Symbol: Kardesh’s symbol is a gold coin that features his profile on both sides. On one side, the god is smiling and jovial, on the other, he is scowling and disapproving. The larger the coin, the more prosperous its wearer and many of Kardesh’s worshipers periodically upgrade the coins they carry as they grow more wealthy. Temples to Kardesh are rare but those that exist feature even larger versions of these coins as their central focus.

Trappings: Earth

Knowledge Skills: Navigation, Trade

Appearance: Kardesh appears as a pudgy man of the same species as his worshipers when he appears to them. Despite the chubbiness of his body, his facial features are quite sharp and his eyes incredibly piercing. It seems impossible to lie to him and he seems to be able to see directly into a person’s very soul. He always has a thick, long beard, and an extravagant mustache though the color changes to be appropriate for the people of whatever region he is in. He is constantly smiling or frowning, his emotions and expressions never neutral but always extreme.

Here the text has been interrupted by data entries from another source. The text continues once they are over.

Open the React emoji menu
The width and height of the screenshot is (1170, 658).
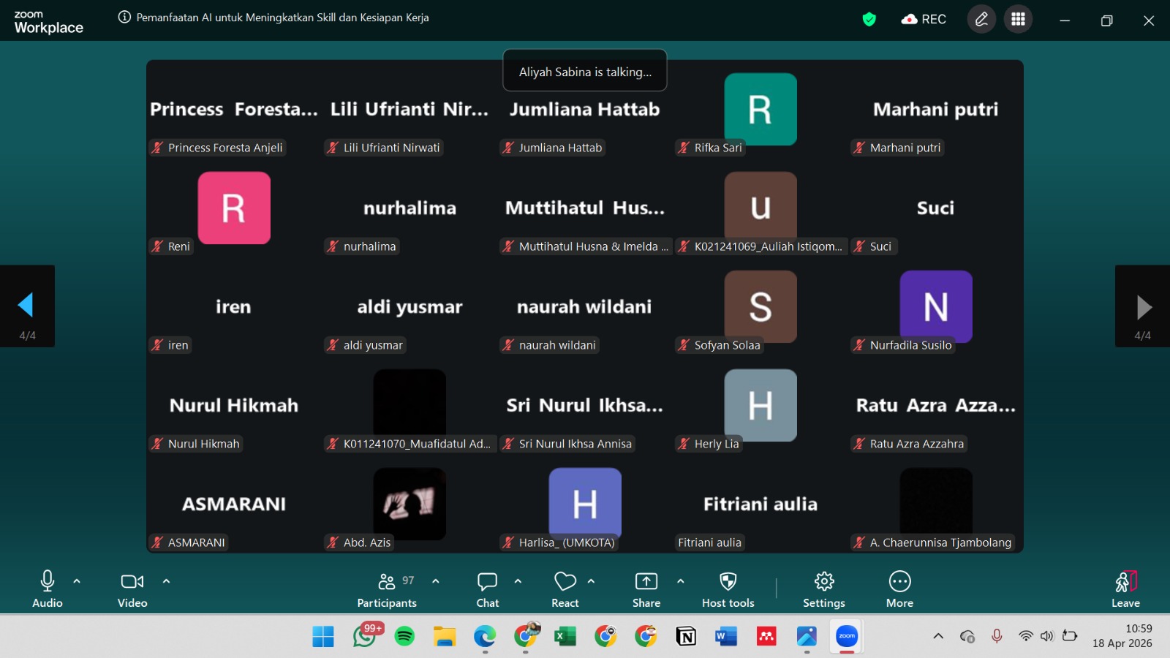tap(565, 589)
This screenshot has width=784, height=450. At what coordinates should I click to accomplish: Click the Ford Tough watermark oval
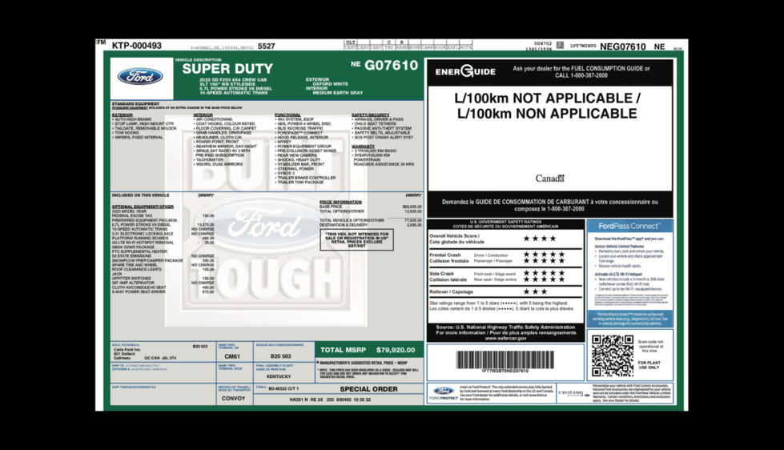pos(264,226)
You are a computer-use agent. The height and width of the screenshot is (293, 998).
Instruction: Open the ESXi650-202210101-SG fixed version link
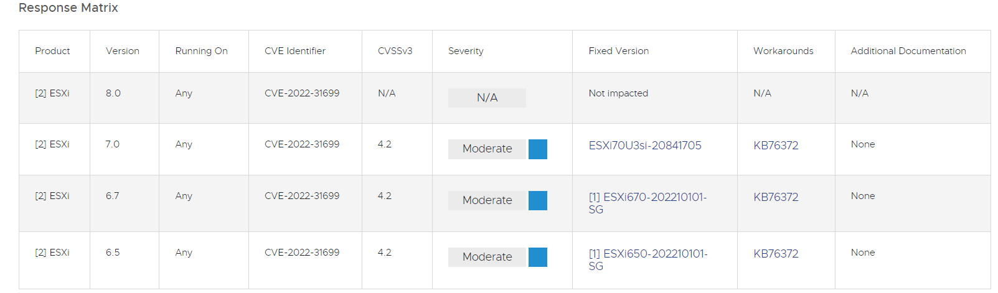[647, 260]
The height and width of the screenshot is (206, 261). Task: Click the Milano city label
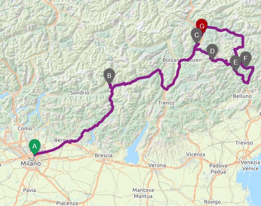(x=31, y=164)
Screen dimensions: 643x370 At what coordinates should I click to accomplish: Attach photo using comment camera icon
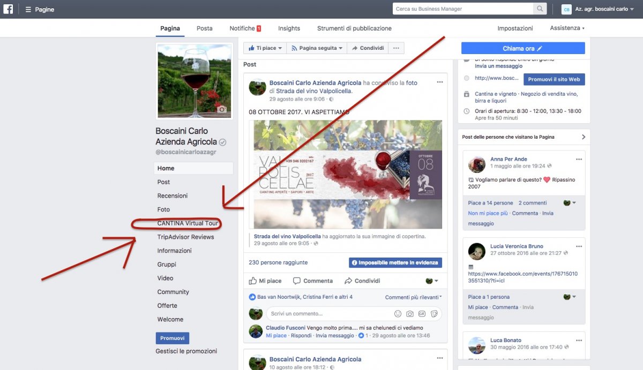coord(410,314)
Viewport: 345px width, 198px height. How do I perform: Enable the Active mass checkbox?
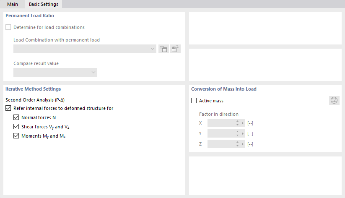[x=194, y=101]
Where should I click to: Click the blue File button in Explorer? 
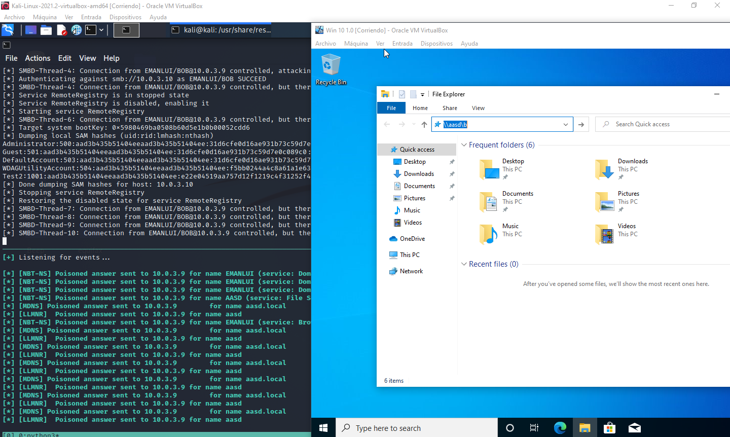[x=391, y=108]
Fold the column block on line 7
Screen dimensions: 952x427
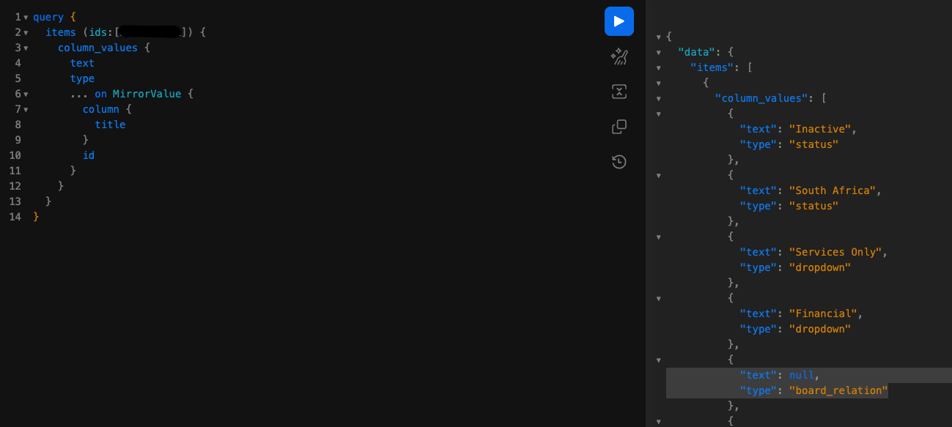click(x=26, y=109)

Rituals: Kardesh’s rituals are small and simple. Before any new economic endeavor, worshipers will donate a few coins to the church. This sacrifice is made to demonstrate that the worshiper understands that part of his success will come at the whim of Kardesh. These donations are made by enfolding them in a sheet of parchment with the worshiper’s hope for the endeavor written out. The priests of Kardesh light this parchment, burning away the wishes of the worshiper so that they rise up to the god and leaving behind the coins. By the same token, after any successful endeavor ends, worshipers also donate a percentage of their profit to the church. This donation is simply given to the priests without the burned parchment, though worshipers are encouraged to write up their success and these are given to the priests and enshrined in libraries of success that serve as inspiration and educational devices for other worshipers.

Holidays: Kardesh does not appreciate holidays. Whereas other gods might enjoy it when their followers take a day out of their work to show their faith and awe, Kardesh generally sees this as a waste of time. Much better for his followers to spend their days working and trading to help extend both his glory and their own fortunes. The only thing that can be loosely called a holiday dedicated to Kardesh is Trade Day.

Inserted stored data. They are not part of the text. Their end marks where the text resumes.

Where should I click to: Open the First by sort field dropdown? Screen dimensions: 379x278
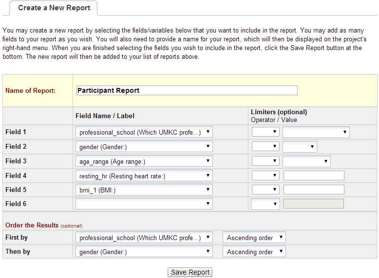tap(144, 238)
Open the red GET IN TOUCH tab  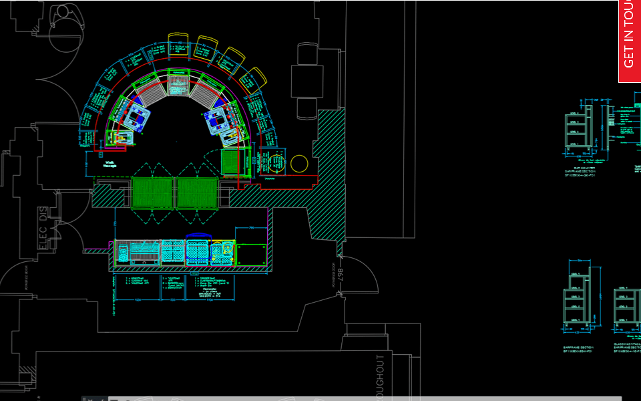(x=629, y=41)
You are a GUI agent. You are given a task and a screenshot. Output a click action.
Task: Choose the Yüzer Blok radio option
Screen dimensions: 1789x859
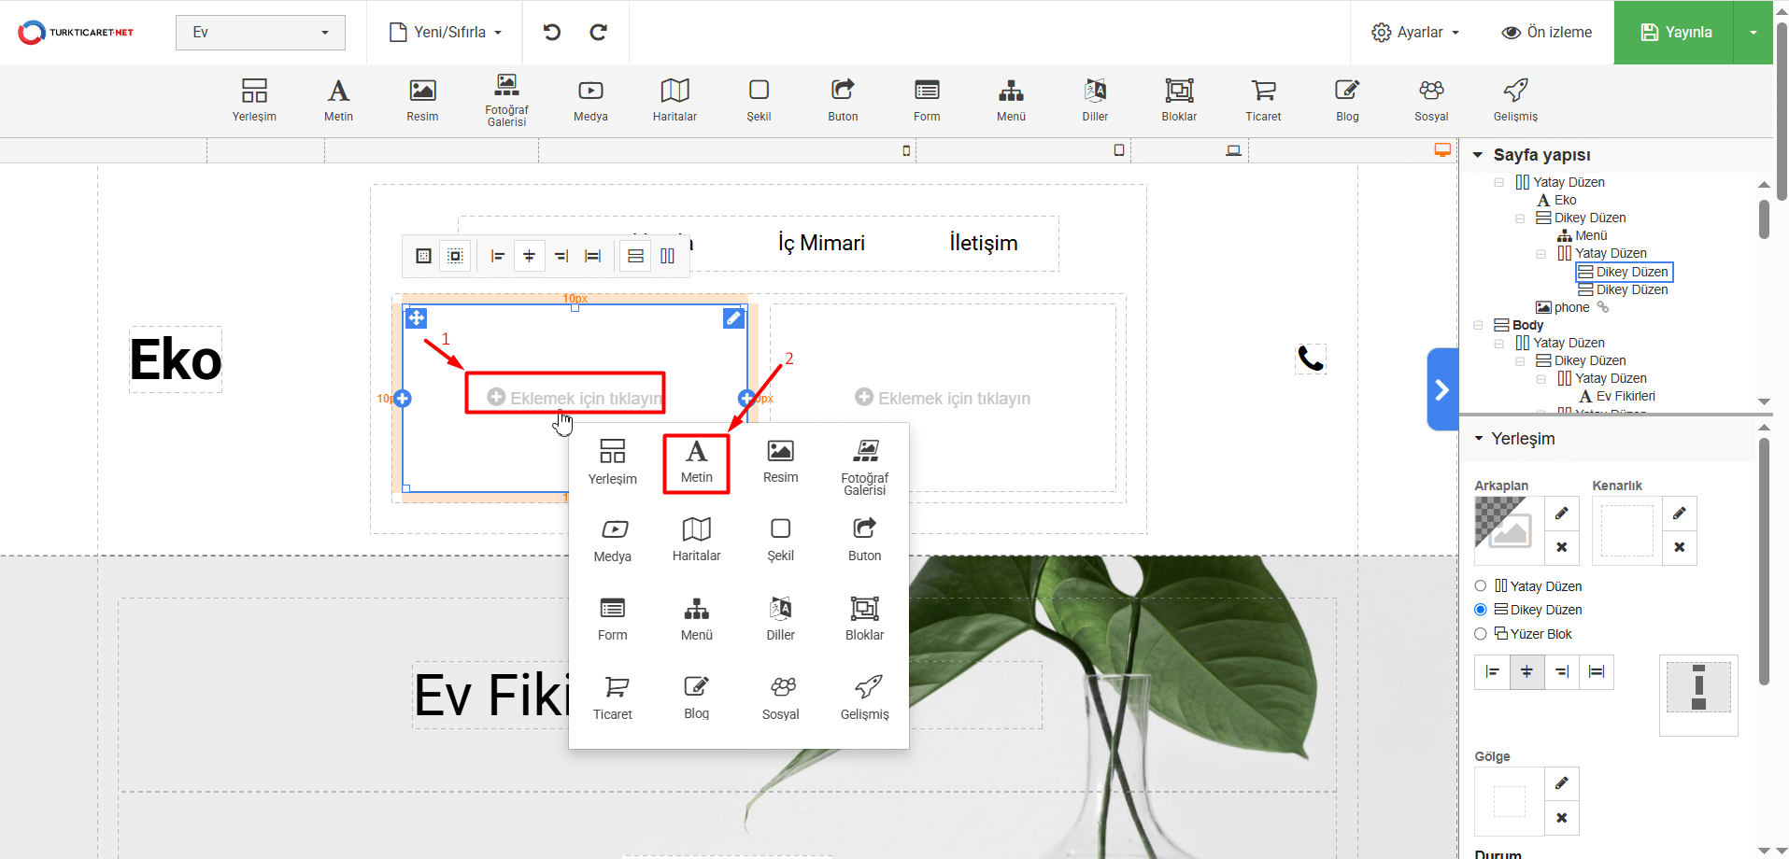[1481, 634]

Trade Day: The first day of every month that is not a holiday dedicated to another god, Trade Day is fairly self explanatory. In towns and villages throughout the Empire, citizens gather in town squares and on certain streets to buy, sell and trade all manner of goods. Tradition dictates where these bazaars will set up and only the largest cities will have more than one location. Part flea market, part carnival, in addition to the booths and rugs set out by people who are selling their wares, others stroll around with packs and bags loaded with goods and jugglers, musicians and other entertainers as well as food vendors try to draw the attention and coin of the crowd. Trade Day is an excellent chance to purchase second hand goods as well as items directly from the people who create them in their homes. Many caravans also try to time their visits to various towns to coincide with Trade Days, often having a set circuit that they traverse again and again. Local professional merchants rarely bother to participate in Trade Days, as the profit margin simply is not enough. However, though goods can often be bought cheaper at Trade Days than at a store, the buyer must beware. Most of the people there are honest but their goods are second hand or homemade with no oversight so some low quality goods are to be expected. Not a few scoundrels take advantage of Trade Days as well, selling fake goods, or overpriced, poor quality items presented as better than they are. Nonetheless, a canny trader can find bargains and even rare items at Trade Days.